SQL injection (SQLi)
Summary
This Document explains SQL injection, how it can be performed on a vulnerable application, different types of SQL attacks, and the prevention methods.
SQL injection
SQL injection vulnerabilities have been identified as one of the most serious risks to Web applications. This type of security threat is defined as a web application vulnerability that allows an attacker to inject SQL commands into the program, exposing all data in the database. This might happen if SQL commands and queries are used without validation or encoding in the application code. The application can run undesired instructions, change data, or intercept data using user-created data tricks, and as a result, an attacker can use SQL injection (SQLi) to create, read, update, delete, or remove data from the database.
SQLi Mechanisms
First-order injections:
when the application processes the input, causing the attacker’s injected SQL query to execute. The first-order injection is divided into 3 subcategories:
- Injection via human input
- Injection via cookies
- Injection through server variables
Second-order injections
Second-order injections involve attackers planting malicious inputs into a system or database to cause an SQLi attack when that input is used later. It occurs when user-submitted values are kept in the database and subsequently used by another application functionality without being escaped or filtered.
SQLI Attacks
Tautology
In a Tautology SQL injection attack, the attacker tries to utilize a conditional query statement to evaluate it as always true. Furthermore, the attacker uses the "WHERE" clause to insert and effectively change a condition into a tautology, which is always true When a SQL statement is transmitted to the database as part of a parameter's value without again being sanitized or escaped. An unauthenticated user who does not know the password can transmit a constructed input that looks something like this. A login form in a website accepts the user-provided email address, and password then submits them directly to the backend. The following code will be executed against the database:
SELECT * FROM users WHERE email = $_POST[’email’] AND password = md5($_POST[‘password’]);
The values of the $_POST[] array are used straight in the above code without being sanitized and the MD5 algorithm is used to encrypt the password. When an attacker enters Email = ‘xx.com‘ OR 1 = 1 – the following code can be exploited:
SELECT * FROM users WHERE email = 'xx@yahoo.com' OR 1 = 1 -- AND password = md5('123');
- The string quotation is completed with a single quote at the end of 'xx.com'.

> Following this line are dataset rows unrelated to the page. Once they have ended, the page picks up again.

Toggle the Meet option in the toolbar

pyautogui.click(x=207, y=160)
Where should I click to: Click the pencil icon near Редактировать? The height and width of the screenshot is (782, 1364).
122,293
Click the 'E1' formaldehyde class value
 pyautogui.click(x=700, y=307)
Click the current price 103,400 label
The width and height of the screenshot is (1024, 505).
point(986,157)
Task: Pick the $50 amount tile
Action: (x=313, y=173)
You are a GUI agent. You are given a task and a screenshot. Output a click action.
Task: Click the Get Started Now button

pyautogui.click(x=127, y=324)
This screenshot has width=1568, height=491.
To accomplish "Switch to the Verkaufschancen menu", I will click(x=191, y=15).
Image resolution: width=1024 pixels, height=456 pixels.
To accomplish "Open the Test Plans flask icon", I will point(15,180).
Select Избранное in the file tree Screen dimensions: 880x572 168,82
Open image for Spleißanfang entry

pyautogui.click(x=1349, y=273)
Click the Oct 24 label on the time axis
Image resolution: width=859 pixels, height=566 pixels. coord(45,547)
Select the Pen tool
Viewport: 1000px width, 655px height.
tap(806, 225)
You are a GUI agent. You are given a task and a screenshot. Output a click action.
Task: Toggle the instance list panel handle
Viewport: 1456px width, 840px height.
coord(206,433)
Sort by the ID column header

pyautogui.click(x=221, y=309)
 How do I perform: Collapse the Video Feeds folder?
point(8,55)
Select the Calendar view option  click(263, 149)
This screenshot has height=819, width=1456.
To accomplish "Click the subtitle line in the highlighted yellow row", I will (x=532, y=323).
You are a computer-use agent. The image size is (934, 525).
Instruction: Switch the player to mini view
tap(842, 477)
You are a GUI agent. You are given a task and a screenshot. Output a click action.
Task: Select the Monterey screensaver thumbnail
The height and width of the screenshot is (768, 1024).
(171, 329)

- OR 1 = 1 is a condition that is always true
- -- AND .... is a SQL comment that removes the password portion from the equation.
In-band SQLi
Union-Based SQLi
In this type of query, an unauthorized query is attached with the authorized query by using the UNION clause. An Example of a Union query:
SELECT * FROM Accounts WHERE user=’’ UNION SELECT *FROM Students—‘AND pass=’’AND eid=
- The result of the first query in the example given above is null and the second one returns all the data in the Students table so the union of these two queries is the student table.
Error-based SQLi
Inferential SQLi
Boolean-based SQLi
Time-based SQLi
Prevention Methods
Despite the fact that SQL has so many different sorts of attacks. Fortunately, prevention is very simple, as the majority of the solution comprises better handling of the user's data. Although certain treatments have drawbacks, they have shown to be helpful in defending. The following are some SQL attack defense strategies.
Prepared statement
Instead of using dynamic queries, which are vulnerable to SQL injection attacks, this solution involves defining all the SQL code first and then giving the arguments for it. Even if the attacker passes a SQL command in the user input for a parameterized query, he will not be able to do so in the query's content.
Escaping User provided input
If dynamic queries cannot be avoided, escaping all user-supplied parameters is the best option. Then the developer should identify the all input sources to define the parameter that needs escaping, follow database-specific escaping procedures, and use standard defining libraries instead of the custom escaping methods.
Whitelisting/Blacklisting
The term "whitelist" refers to permitting only those words/characters in an input field that the developer has established. For example, most usernames do not contain special characters, hence special characters in the username field should be limited and It is not going to be accepted. Any additional submission or input will be ignored. The inverse of whitelisting is blacklisting, which refers to not allowing characters or words that have been defined in a developer's blacklist. Any input that is listed in the blacklist will be automatically eliminated or cause an error.
Data type validation
After completing the procedures for the parameterized query and escaping, the developer must ensure that the input data type is correctly validated. The developer must specify if the input data type is a string, numeric, or any other kind, and if the user's input data is erroneous, it will be easily rejected
Use the principle of least privilege
The idea of least privilege both avoids SQL injection attacks and mitigates their impact if they do occur. Instead of granting users access to the entire database, this strategy allows them to simply access the tables they require. They should also be given only the privileges they require, such as read-only, write-only, or read and write, depending on their needs. The concept of least privilege is a cornerstone of security, and it also applies to SQL injections. As a result, the impact of SQL injection is reduced because it only impacts one table or a set of tables rather than the entire database. In some circumstances, instead of allowing access to the entire table, a view for that piece of the table should be established.